Identification, validation, and characterization of noncanonical miRNAs

• Some viruses utilize RNAP III instead of RNAP II to generate microRNAs.
• RNAP III transcribed genes have different sequence features than RNAP II genes.
• RNAP III transcripts have distinctive characteristics to identify them.

Many eukaryotes and some viruses encode microRNAs (miRNAs), small RNAs that post-transcriptionally regulate gene expression. While most miRNAs are generated through the activity of RNA Polymerase II (RNAP II) and subsequent processing by Drosha and Dicer, some viral miRNAs utilize alternative pathways of biogenesis. Some members of the herpesvirus and retrovirus families can direct synthesis of miRNAs through RNAP III transcription rather than RNAP II and can utilize atypical enzymes to generate miRNAs.

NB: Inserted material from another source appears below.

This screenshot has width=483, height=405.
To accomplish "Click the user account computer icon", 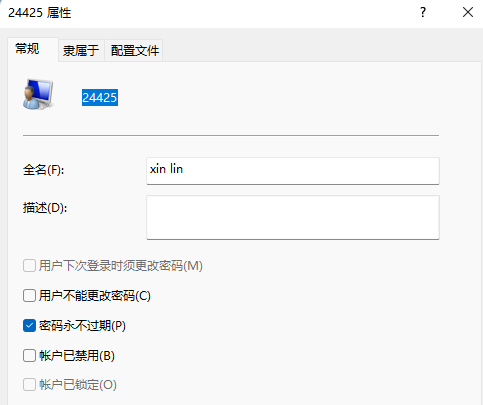I will click(38, 94).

Though the advantages of alternative miRNA biogenesis remain unclear for herpesviruses, the retroviral miRNA biogenesis routes allow the RNAP II transcribed retroviral genome to escape Drosha cleavage while still expressing abundant, biologically-active miRNAs. These RNAP III-derived miRNAs have unique characteristics that allow for their identification and characterization. In this article, we describe procedures to predict, validate, and characterize RNAP III-transcribed miRNAs and other small RNAs, while providing resources that are also useful for canonical miRNAs.